Those looking to improve their colon health may want to tuck into walnuts for a crunchy superfood snack that reduces cancer risk as a new study suggests so.
Researchers from UConn Health and The Jackson Laboratory for Genomic Medicine found that eating walnuts may change gut bacteria in a way that suppresses colon cancer.
They found that mice that ate 7-10.5 percent of their total calories as walnuts developed fewer colon cancers. The effect was most pronounced in male mice, which had 2.3 times fewer tumors when fed walnuts as part of a diet similar to the typical American's. That's equivalent to a human eating about an ounce of walnuts a day.
Principal Investigator Dr. Daniel W. Rosenberg said that the results show for the first time that walnut consumption may reduce colon tumor development and may also act as a probiotic to make the colon healthy,
which in turn offers protection against colon tumors.

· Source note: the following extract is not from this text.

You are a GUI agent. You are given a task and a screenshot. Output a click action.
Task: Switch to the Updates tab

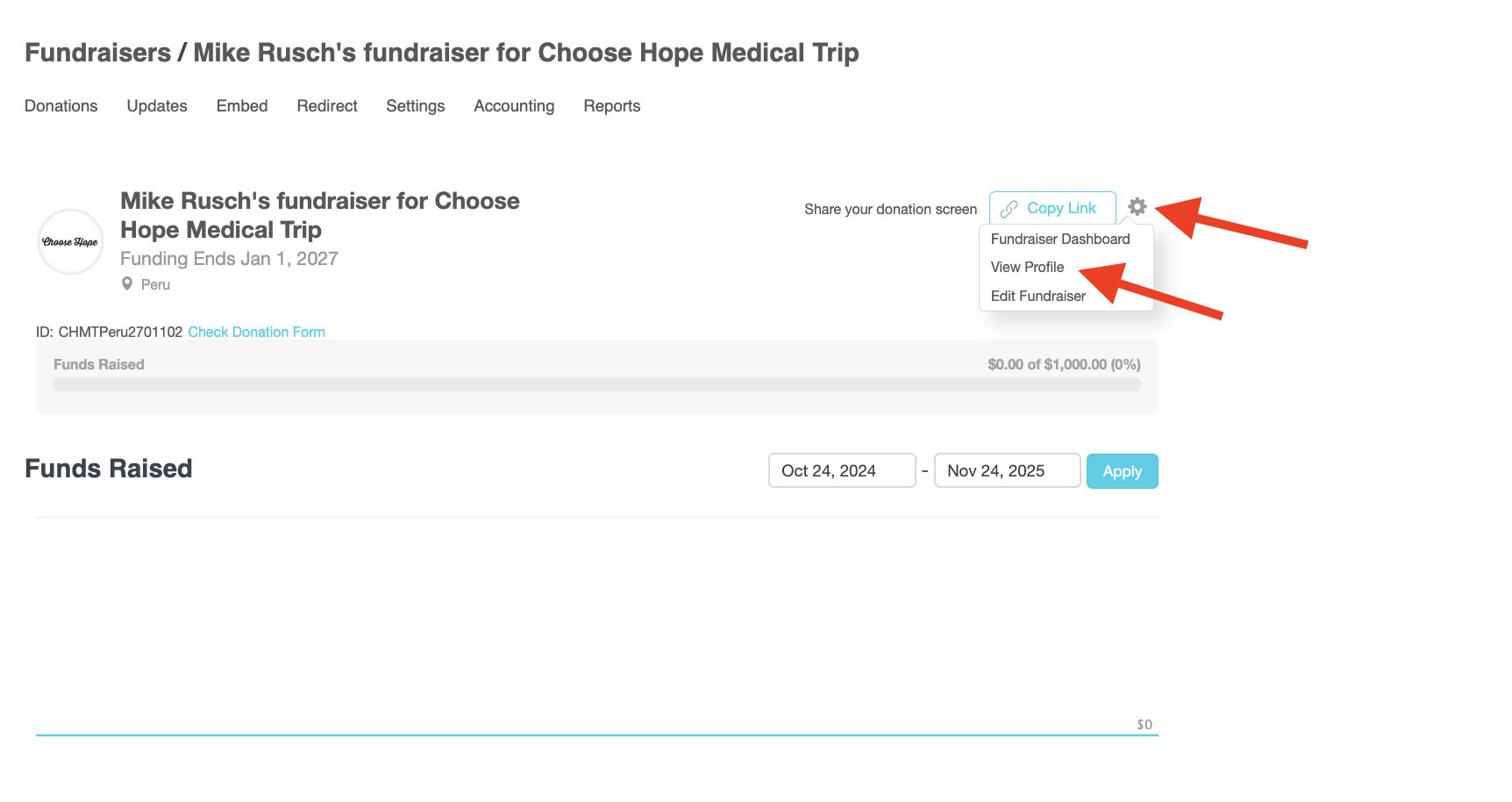157,106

The team tested the cancer prevention qualities of walnuts on mice fed two different diets. One group of mice ate a standard lab mouse chow, while the other group ate a chow that captured the nutritional profile of the typical American diet. Subsets of both groups were supplemented with walnuts.
Interestingly, male mice fed the Western diet fortified with 10.5 percent walnuts showed the greatest decrease in colon tumors compared with mice fed no walnuts.
Because the studies were done only in mice, more testing needs to be done in humans before walnuts can be unequivocally recommended as a cancer-prevention agent. But, Rosenberg isn't waiting for the final word. Even right now, he says, "I try to eat walnuts every day."
The study appears in the journal Cancer Prevention Research.